C++ has a lot of nice tricks and optimizations but sometimes those tricks can leave you scratching your head. One such instance happened to me while learning about the different constructors and their nuances.

To illustrate the idea with an example, consider the following class:

struct Person {
  std::string firstName;
  std::string lastName;

  Person() : firstName("Hello"), lastName("World") {
    std::cout << "Default Constructor invoked." << std::endl;
  }

  Person(Person&& p) noexcept
      : firstName(std::move(p.firstName)), 
        lastName(std::move(p.lastName)) {
    std::cout << "Move Constructor invoked." << std::endl;
  }

  Person(std::string firstName, std::string lastName)
      : firstName(std::move(firstName)), 
        lastName(std::move(lastName)) {
    std::cout << "Parameter Constructor invoked." << std::endl;
  }

  Person(Person& person)
      : firstName(person.firstName), lastName(person.lastName) {
    std::cout << "Copy Constructor invoked." << std::endl;
  }

  Person& operator=(const Person& person) {
    std::cout << "Copy Assignment invoked." << std::endl;
    if (this != &person) {
      this->firstName = person.firstName;
      this->lastName = person.lastName;
    }

    return *this;
  }

  friend std::ostream& operator<<(std::ostream& os, 
    const Person& person){
    os << "firstName: " << person.firstName 
       << " lastName: " << person.lastName;
    return os;
  }
};

It is a very simple struct with different constructors(copy, move, etc).
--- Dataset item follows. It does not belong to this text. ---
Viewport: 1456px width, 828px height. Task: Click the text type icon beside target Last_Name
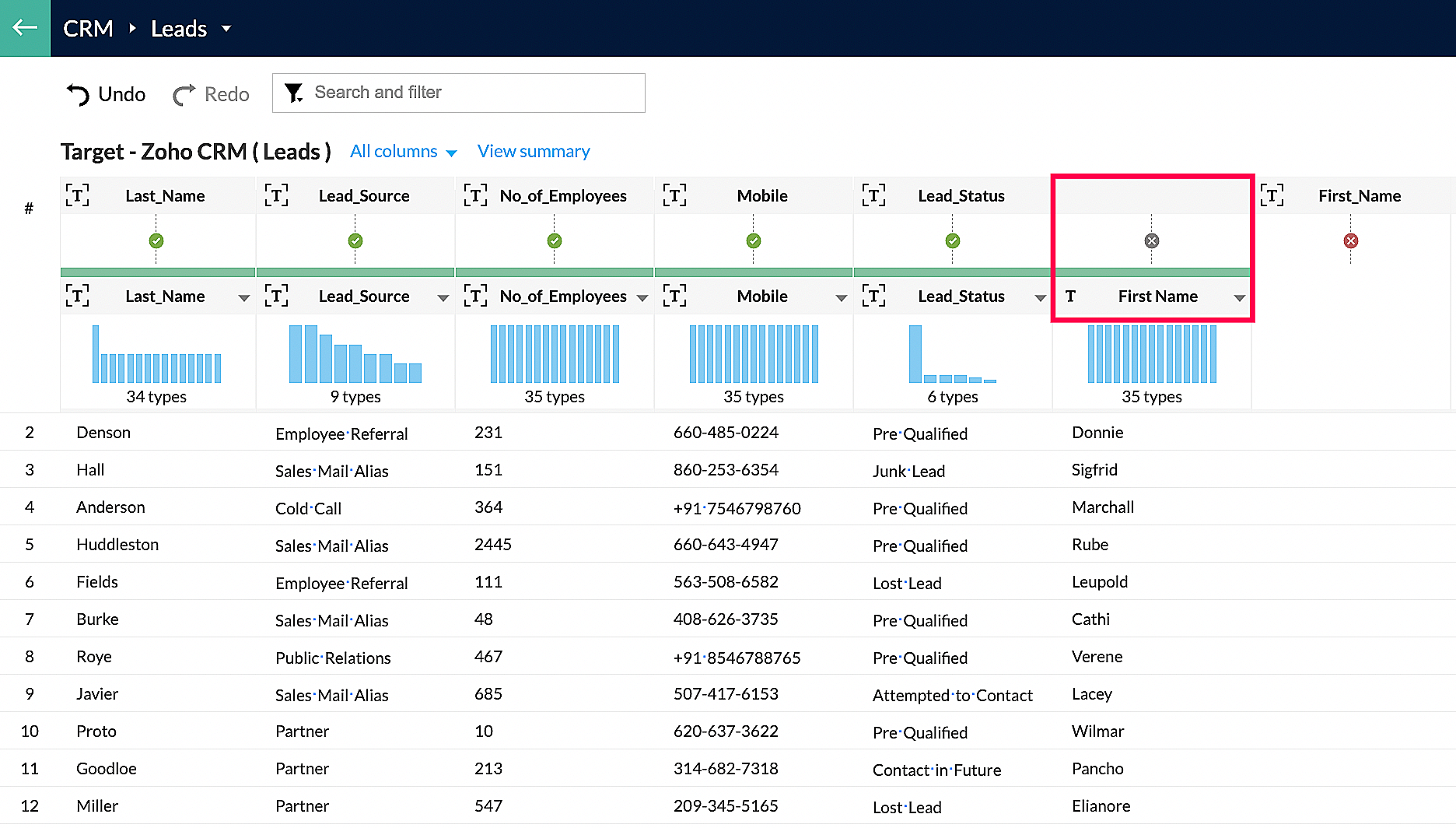[77, 195]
I wanted to check my understanding of the different constructors and when is each one of them invoked. Each of the constructors has a side effect of printing on the console. Let’s get started with some fun.

Example #1

Person p;
std::cout << p << std::endl;

This simple code produces an expected output. Default constructor is invoked.

Default Constructor invoked.
firstName: Hello lastName: World

Life is good as of now.

Example #2

Person p("foo", "bar");
Person p1(p);
cout << p1 << endl;

Now we are doing two operations. First, we create an object using the parameterized constructor, and then we use that object to initialize another object using a copy constructor.

Parameter Constructor invoked.
Copy Constructor invoked.
firstName: foo lastName: bar

The result is as expected.

Example #3

Person p("foo", "bar");
Person p1(std::move(p));

cout << p << endl;
cout << p1 << endl;

Here we construct the first object using parameterized constructor and the second object using move constructor. We can verify the same in the output as well.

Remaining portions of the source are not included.